After my 5th month I noticed things started to change. The number of days between returning a viewed DVD and receiving a new one started to increase. In some cases, I never received the DVD at all and I had to fill out a form on their website (and wait several weeks) to resolve this issue. On other occasions, I would receive a damaged DVD and would waste 4+ days returning it and waiting for a replacement. Another big headache was that the "New Releases" would never show up. They would show up in the queue with the text "Long Wait" next to the title.
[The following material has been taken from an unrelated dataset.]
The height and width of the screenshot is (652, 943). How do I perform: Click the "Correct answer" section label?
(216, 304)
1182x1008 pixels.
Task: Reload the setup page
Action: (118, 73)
I suspected that a couple of things a couple of things were in effect (keep in mind that these are just theories):
  • Netflix wants to provide maximum customer satisfaction to new customers. They want the new customers to become satisfied with their decision to use their service. The day the customer decides that online DVD rental is the way to go, Netflix changes gears and lowers the customer's priority in the rental queue. If 100 customers all have the same movie at the top of their queue and there is only one DVD in stock, then the newest customer will have first dibs.
  • Netflix purposely delays shipment of DVDs by one or more days on a somewhat random basis.
  • Netflix purposely delays reporting returned DVDs by one or more days on a somewhat random basis.
  • I believe that Netflix does not necessarily throw away damaged DVDs. If they have a scratched or broken DVD, they would ship it to an unprofitable/low-profit customer with high turnover. I believe it is in Netflix's best interest to provide low customer satisfaction to these customers to encourage them to abandon their service.
  • Netflix may randomly not send out the DVD at all or report the DVD as never received. It will take a few days for the customer to report the DVD as lost in the mail and will result in a slower turnaround rate.
I have seen this pattern happen each of the 3 times that I have subscribed to Netflix. At one point, I was getting the number 12 DVD in my queue. Each time I subscribe, I end up cursing the company and all the bastards that work there. I have read several web postings of other disgruntled Netflix customers with similar experiences.

The most valued asset in Netflix is the New Release DVD. If you are an established customer, it is very difficult to have these DVDs sent to you. Most of the time, you will just see the "Long Wait" message next to your pick. Below is a list of tips you can follow to get these coveted DVDs before the newer members:


  • Subscribe to an feed of new DVD releases. You can use some of the ones listed on http://movies.yahoo.com/rss Make sure you use an RSS reader on a regular basis (I prefer my.yahoo.com). You must know what new releases you want to see BEFORE the DVD is released. DVD releases usually happen on Tuesdays.

  • Figure out how long it takes for your returned DVDs to get to Netflix. Netflix sends you an email the day after they receive your returned DVD.

  • Count backwards from Tuesday (not counting Sunday) and make sure you return your DVDs on that day. If it takes two days, then mail at least one DVD back on Saturday. If it takes three days, try to mail your DVDs back on Friday.



This method has worked very well for me. I now get new releases on a regular basis. This is because Netflix doesn't usually promote new releases until they are available. They will only show up in search results when smart customers like you and me seek them out.